Of course, those who prefer avoiding "if only" self-recriminations, rather than raise their scores, should stick to the common wisdom and to their first intuitions.

It's not especially clear how to reconcile this with the observation that "second guesses were less accurate than first guesses":


Spin, forcing people to make a second guess tends to get a worst guess. But in the situations where people naturally feel inclined to change their guess their second guess gets to get a better guess.

Spin, also, one might think there could be a difference between choosing from a list of supplied choices and guessing without guidance.

When I was in school, I was actually told the opposite on multiple occasions: That most answer-changes were from correct to incorrect.

I wonder if anyone has done studies regarding answer patterns (ABBCDACBAA....etc) in tests. I know that I used to fill in the blanks (the ones that I didn't have any clue on) by searching for unused letters. Worked for the SAT...

I think the "go with your first answer" is part of an anti-rational worldview, that teaches that gut intuitions are better than reason.

If anyone is interested in a single informal anecdote that contradicts a peer-reviewed scientific study:

Back when I was eleven years old and taking some practice tests for the SAT, I found that my SAT Math score was going down each time. Checking the answer sheet, I found that I was changing right answers to wrong answers. So I sat down and said to myself: All right, this time I'm going to use the Force and act on instinct. And my score shot back up, and stayed there through the actual SAT.

Could be an individual difference.

If I may deconstruct the argument:

1) Assume the relationship between the T (threshold-for-answer-changing) and C (chance-that-a-change-improves-test-score) isn't sharply discontinuous;
2) We know that at current levels of T, C is > 50%
3) On average, people should decrease their levels of T.
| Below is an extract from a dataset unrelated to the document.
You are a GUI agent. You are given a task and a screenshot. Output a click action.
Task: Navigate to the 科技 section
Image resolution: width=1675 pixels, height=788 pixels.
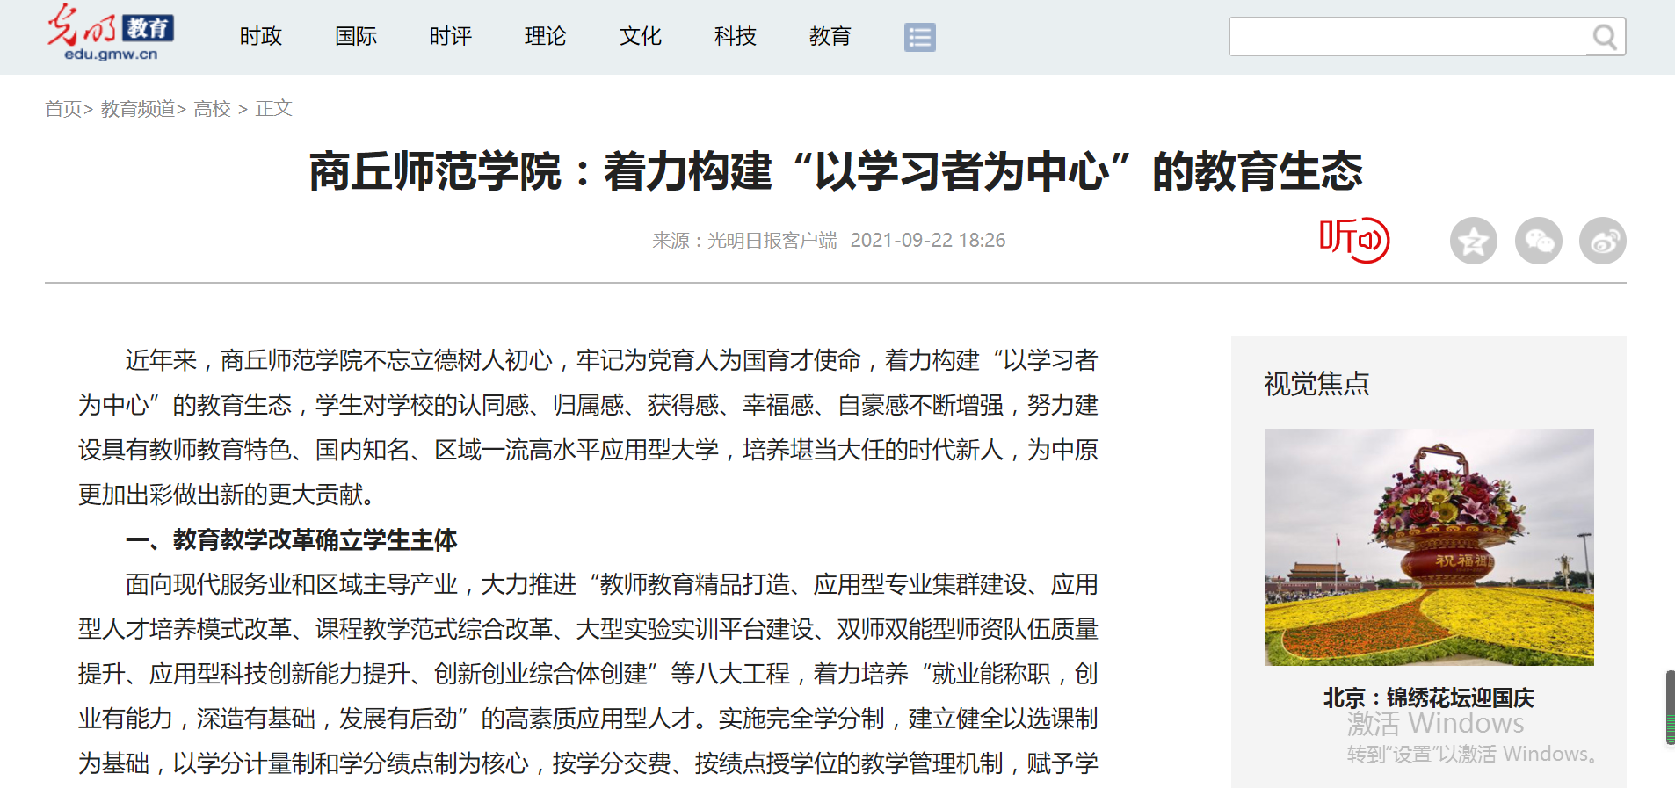click(736, 36)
Taken literally this reasoning is fallacious. What we want to know is the marginal gain from decreasing our threshold, not whether the average C given the new threshold is >50%.

It would be fair to say that this gives us some evidence that it might not be harmful to further decrease our answer-changing threshold, T.

Of course, it is possible that some of the cited studies have attempted to plot the relationship between T and C (for example, by instructing different students to use different heuristics for when to change one's answer, and plotting the relationship). In which case the quoted passage is fallacious at face value but only because it oversimplifies the point.

If there's an accepted bias toward not changing your answer it stands to reason that most changed answers will be from incorrect to correct. Only a clearly wrong original choice would be changed. If you adopt a strategy of changing your answers, you might find yourself changing from correct to incorrect more often.